*** EXTRACTED INFORMATION

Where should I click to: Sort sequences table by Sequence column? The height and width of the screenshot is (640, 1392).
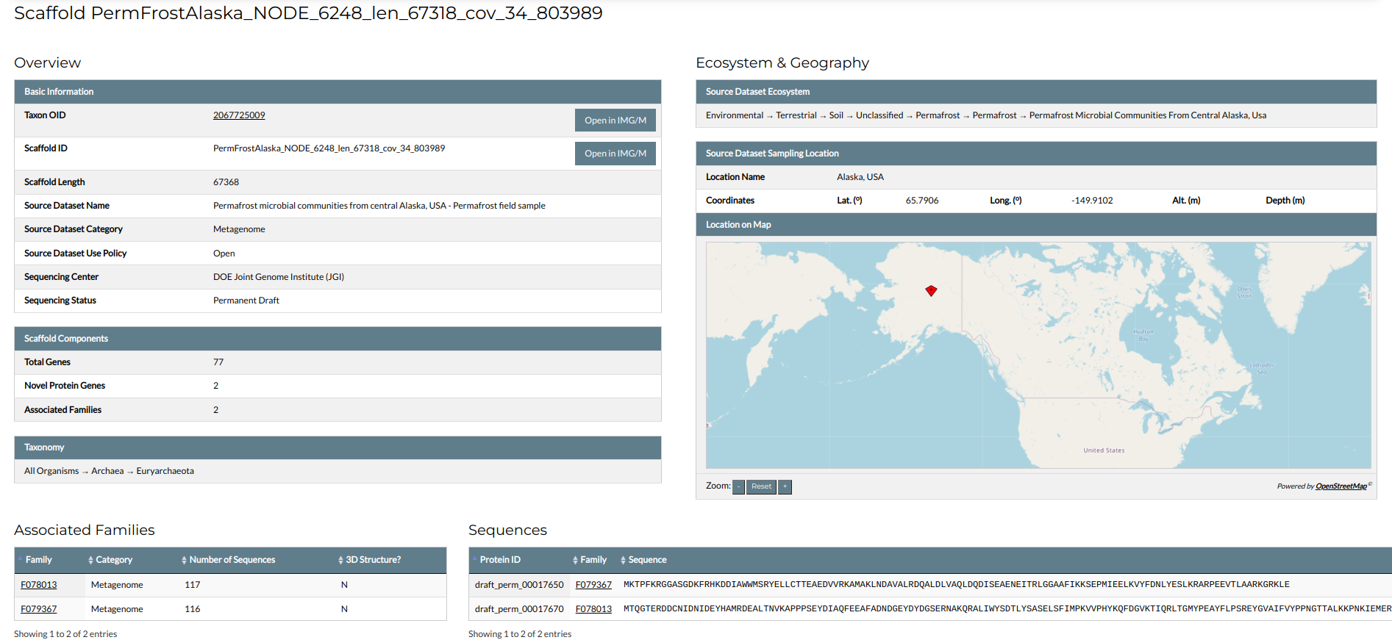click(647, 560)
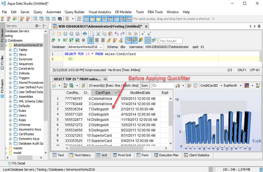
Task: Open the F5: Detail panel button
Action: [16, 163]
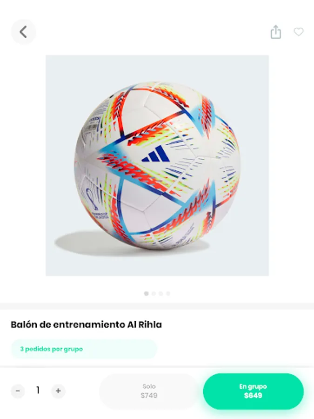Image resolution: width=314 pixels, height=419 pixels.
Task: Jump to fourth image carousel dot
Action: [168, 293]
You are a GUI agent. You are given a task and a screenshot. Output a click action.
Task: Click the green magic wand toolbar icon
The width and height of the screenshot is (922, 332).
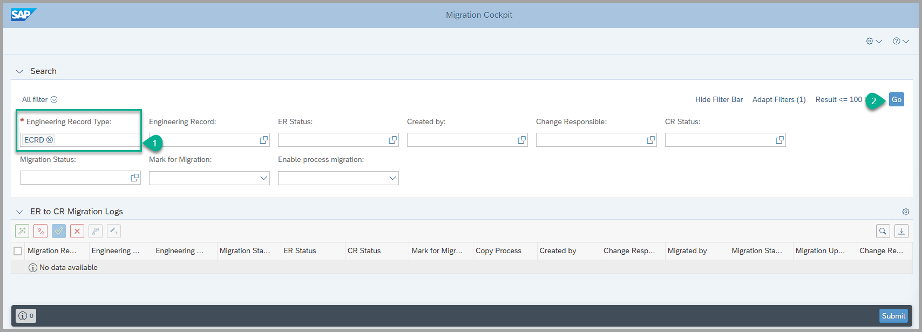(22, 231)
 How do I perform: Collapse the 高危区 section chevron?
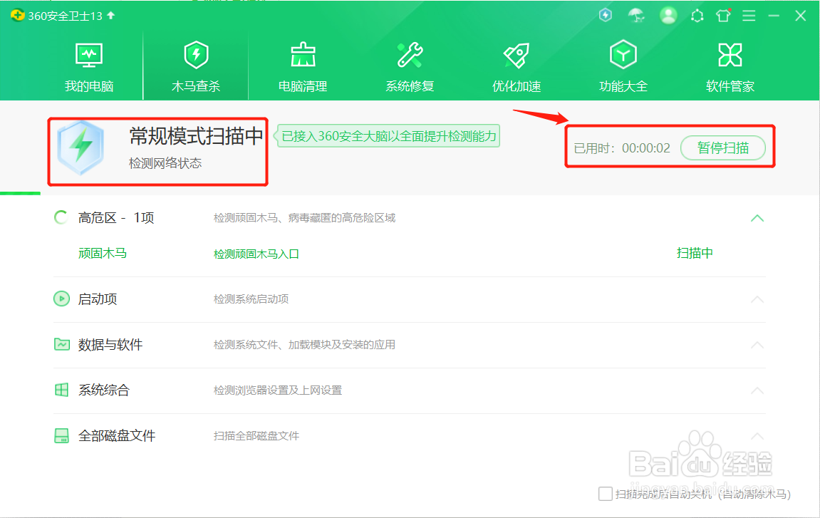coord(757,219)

******
*** EXTRACTED INFORMATION

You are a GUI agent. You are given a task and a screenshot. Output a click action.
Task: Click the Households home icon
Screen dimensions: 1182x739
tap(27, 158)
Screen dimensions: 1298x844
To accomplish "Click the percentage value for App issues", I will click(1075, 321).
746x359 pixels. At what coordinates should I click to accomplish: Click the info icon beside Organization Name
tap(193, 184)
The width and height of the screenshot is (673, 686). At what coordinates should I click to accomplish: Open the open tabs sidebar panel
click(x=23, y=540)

******

**PROBLEM DETAILS**
Copy only the lines above from the one containing "Where should I" through the one containing "Task: Click the green magic wand toolbar icon", both included. Leave out the pictures.

**THE COMPLETED TASK**
Where should I click to: Sort sequences table by Sequence column? The height and width of the screenshot is (640, 1392).
click(647, 560)
Task: Open the F5: Detail panel button
Action: [16, 163]
Image resolution: width=314 pixels, height=419 pixels.
Task: Jump to fourth image carousel dot
Action: [168, 293]
You are a GUI agent. You are given a task and a screenshot. Output a click action.
Task: Click the green magic wand toolbar icon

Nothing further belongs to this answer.